Until 2011, Maldives was not a priority in China’s foreign policy; Beijing did not even have an embassy in Male. But following Chinese President Xi Jinping’s visit in September 2014, the relationship grew fast. China’s presence, especially in Maldives’ tourism sector and infrastructure building, has expanded. It has replaced Europe as Maldives’ largest source of tourists. China is funding and building mega infrastructure projects, including the Friendship Bridge linking Male to Hulhule Island and a 1,000-apartment housing project on Hulhumale, a suburb built on reclaimed land. (The China-Maldives Connection: Sudha Ramachandran: The Diplomat: Jan 25, 2018) President Xi also assured the Maldives president that China would support the development of the Youth City in Hulhule and development of the Ibrahim Nasir International Airport (INIA). President Xi, in his remarks, noted that China wishes to establish a “Future-Oriented All-Round Friendly and Cooperative Partnership” with the Maldives.


Recently, the new political leadership in Maldives has questioned Chinese generosity, claiming that Beijing was in reality laying a debt trap for the Maldives that would lead to China having a major say in its internal affairs. This is not altogether unlike to what happened in Sri Lanka.
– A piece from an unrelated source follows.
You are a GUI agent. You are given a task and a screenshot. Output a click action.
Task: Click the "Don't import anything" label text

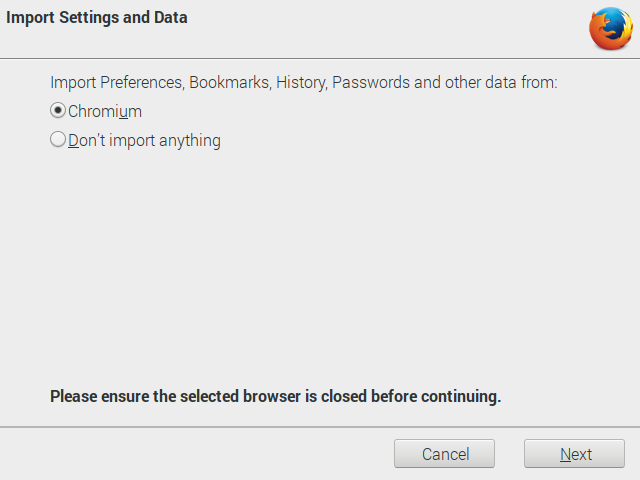(x=145, y=141)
Despite the ebb and flow in China’s bilateral relations with the Indian Ocean littoral states, it is a foregone conclusion that over the coming years, as China’s economic and military muscle gets stronger and its trade volume rises, China will continue to take measures to ensure the smooth flow of its trade. That will inevitably mean projection, but not necessarily execution, of naval power in the Indian Ocean region.
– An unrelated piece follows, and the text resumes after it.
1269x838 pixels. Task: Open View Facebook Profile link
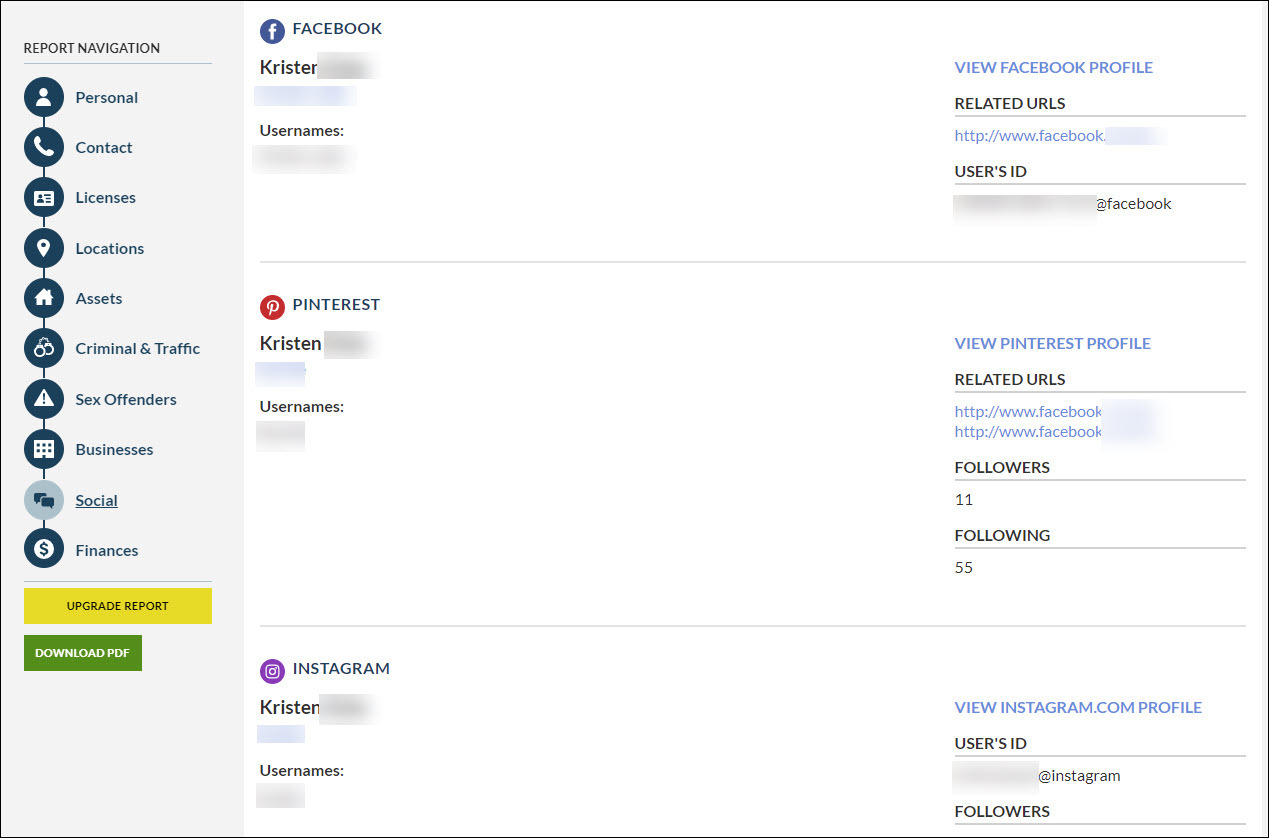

In addition to Djibouti and Jiwani, China may choose to establish full-fledged naval bases, or even bases from where submarines could operate. China is a huge economic power and while its military muscle may not be comparable to that of the United States or Russia, it can overwhelm most of the littoral states. It is fair to assume that with its zeal to grow aided by its economic and military muscle, China will be able to set up major bases along the Indian Ocean coastal areas.


There are some tell-tale signs that such a plan is already in the works. An Asahi Shimbun article in January 2018 pointed out that China is waging a submarine sales offensive to nations with Indian Ocean coastlines. It noted that Bangladesh, Pakistan and Thailand have either purchased or have agreed to acquire Chinese submarines. The article said China is reportedly offering these submarines at a bargain price, enticing the nations to buy.
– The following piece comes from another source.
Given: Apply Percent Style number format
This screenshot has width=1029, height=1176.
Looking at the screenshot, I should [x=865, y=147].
Bangladesh was first to take advantage of the cut-price submarines by acquiring two used Ming-class diesel-powered vessels in 2013. Bangladesh began operating them in March 2017. One local military source put the cost of each submarine at $100 million, or one-tenth the price of a new European submarine. In April 2017, Thailand agreed to purchase two newly constructed subs in the Yuan class, two classes more advanced than the Ming sub. A Thai government source said each sub will cost about 13.5 billion baht (47 billion yen, or $424 million). Defense Minister Gen. Prawit Wongsuwan said it is far less expensive than submarines of other countries. Bangkok is considering purchasing two more. During Chinese President Xi Jinping's visit to Pakistan in 2015, it was proposed that Islamabad acquire eight Chinese submarines. The next year China confirmed that such a plan existed; they will be Yuan-class subs, four of which will be constructed in Pakistan. (China making new inroads in Indian Ocean with cheap subs: The Asahi Shimbun: Jan 15, 2018)


While there is no question that all these coastal nations need submarines to provide security to their coastlines, purchasing Chinese submarines means these nations must also install repair and supply facilities that match specifications required for handling the Chinese vessels. This gives China the option of asking that its submarines be allowed to temporarily berth there for repairs or to acquire weapons. Once a submarine is purchased, the nation in question must rely on Chinese naval officers and technicians for instructions on operating the vessel. Those personnel could also play a key role in gathering vital information, including seabed mapping, as China strives to improve its submarine naval capabilities.